Asiatic Lily cultivars are classified as Division I Lilies, which grow 1 to 5 feet (30 cm to 1.5 m) tall and produce deep red, orange, rose, bright yellow, peach, cream or white flowers. Each bloom is typically 6 to 8 inches (15 to 20 cm) in diameter and petals are often streaked or spotted with another color. Asiatic Lilies are further separated into 3 subdivisions based on flower appearance. Subdivision IA Lilies bloom in June. Their flowers are upright and borne singly or in umbels, which are clusters of stems on a single main branch. Lilies in subdivision IB produce outward-facing flowers in June. These flowers are often streaked with purple. Subdivision IC Asiatic Lilies have flowers that are borne pendant, or facing downward, in early July.

Oriental Lily Identification

Oriental Lilies are classified as Division VII Lilies, which grow vigorously and reach heights of 2 to 6 feet (60 cm to 1.8 m) tall. They bloom from July through August, with flowers that are 4 to 12 inches (10 to 30 cm) in diameter. Oriental Lilies may be pure white, crimson, or white splotched with red or pink, and they are divided into 4 subdivisions based on their flower appearance. Subdivision VIIA Lilies produce trumpet-shaped flowers, while subdivision VIIB Lilies produce bowl-shaped flowers. Subdivision VIIC Lilies produce recurved blooms, which means the petals curve outward instead of cupping inward, while lilies in subdivision VIID produce clusters of 12 to 30 flowers that have recurved petals but flat faces.

Photo via fluwel.com

Care

Asiatic Lilies require moist, well-drained soil rich in organic material. They prefer full sun locations, but they are otherwise easy to grow because they aren’t fussy about soil conditions. Oriental Lilies also like well-drained, fertile soil, but they require acidic conditions to thrive.
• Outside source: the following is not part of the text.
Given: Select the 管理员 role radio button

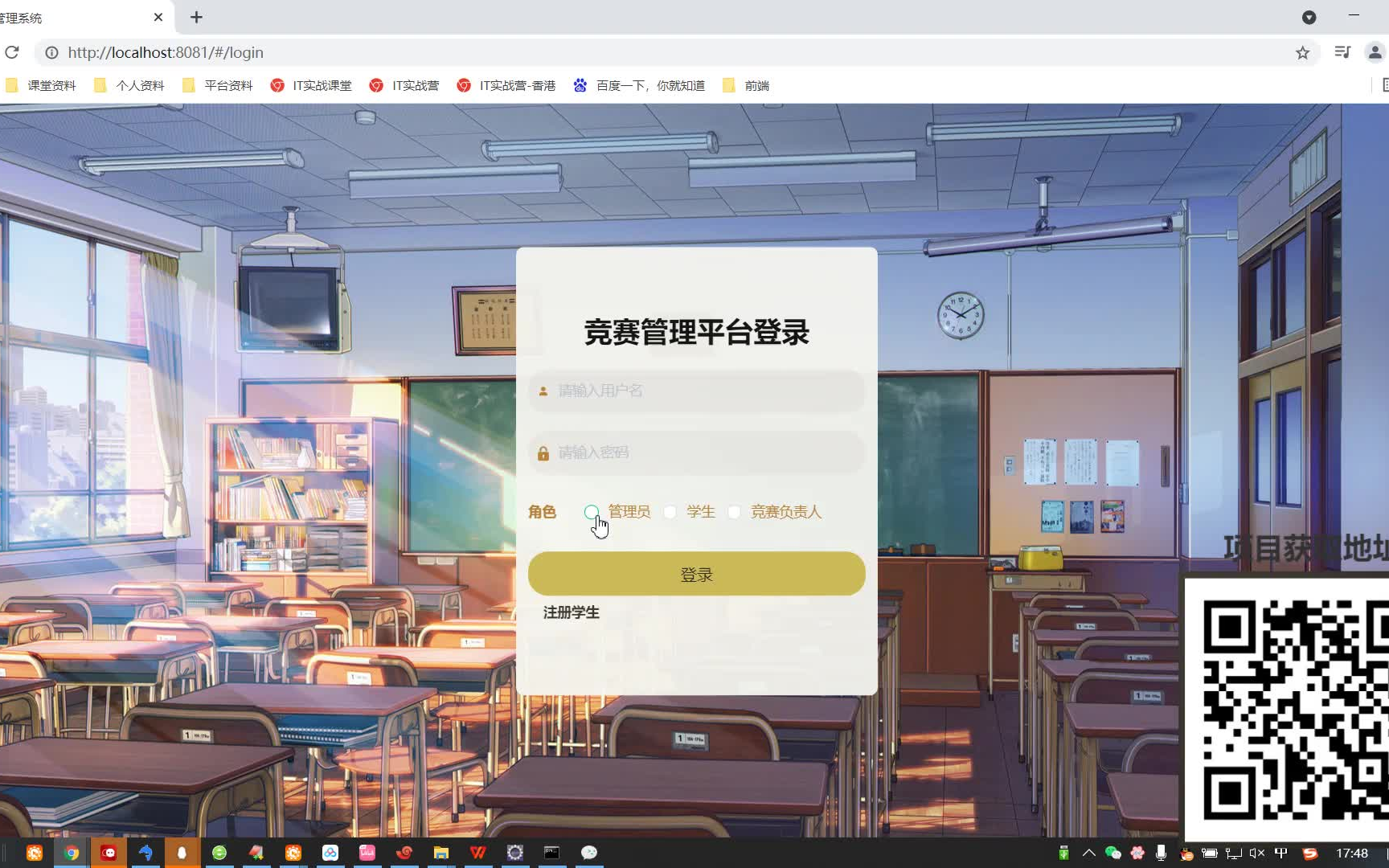Looking at the screenshot, I should pyautogui.click(x=592, y=512).
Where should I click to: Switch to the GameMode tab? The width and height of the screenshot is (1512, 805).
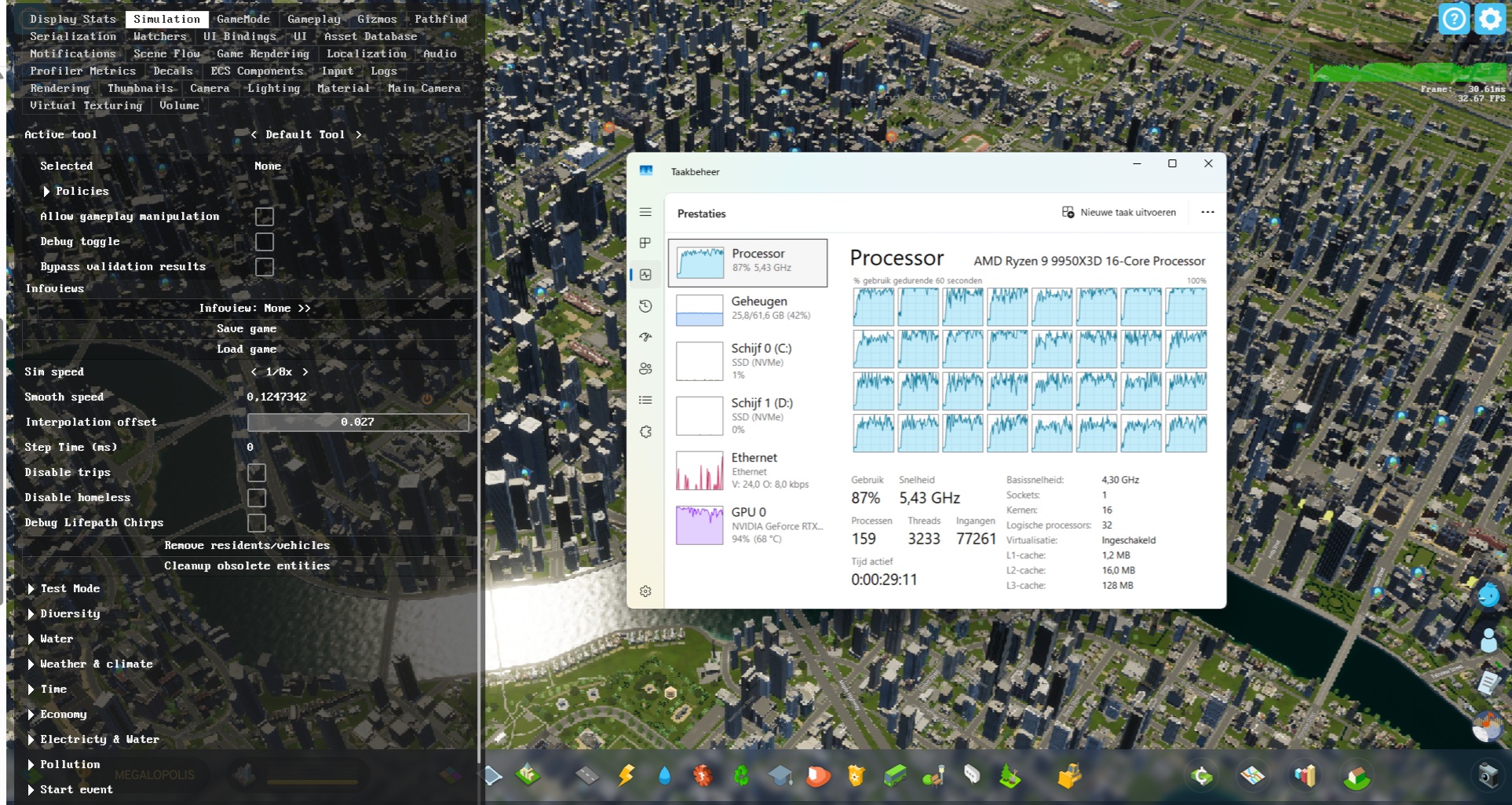[x=243, y=19]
Asiatic Lilies must be deadheaded as the flowers fade. Stems die back naturally in the fall, but groupings must be divided every 3 to 4 years. An application of mulch for both types of lily before winter keeps the roots cool and moist. Oriental Lilies tend to grow tall stems that require staking to prevent the plants from toppling over or bending. Asiatic Lilies are shorter and sturdier, so they seldom require staking.

Hardiness

Oriental and Asiatic Lilies vary in hardiness, ranging between U.S. Department of Agriculture plant hardiness zones 3 and 10, depending on the species and cultivar. Lilium ‘Casa Blanca’ is an Oriental Lily often used in bouquets because of its large, pure white flowers and heady fragrance. It is hardy in USDA zones 4 through 9. Lilium ‘Star Gazer’ is a breathtaking Oriental Lily that is hardy in USDA zones 3 through 8. This lily features bright crimson flowers spotted with purple. Lilium ‘Matrix’ is an Asiatic Lily that is hardy in USDA zones 3 through 8. Its coral-to-orange flowers are highlighted with a streak of yellow in the center of each petal. Lilium ‘Tango Passion Crossover’ is a visually stunning Asiatic Lily that is hardy in USDA zones 3 through 9. This lily produces pure white flowers with burgundy-speckled centers. Lilium ‘Tiny Athlete’ is Asiatic Lily that thrives in USDA zones 3 through 8 and has delicate, upward facing pink flowers with sturdy, compact stems that lend themselves well to cut flower arrangements.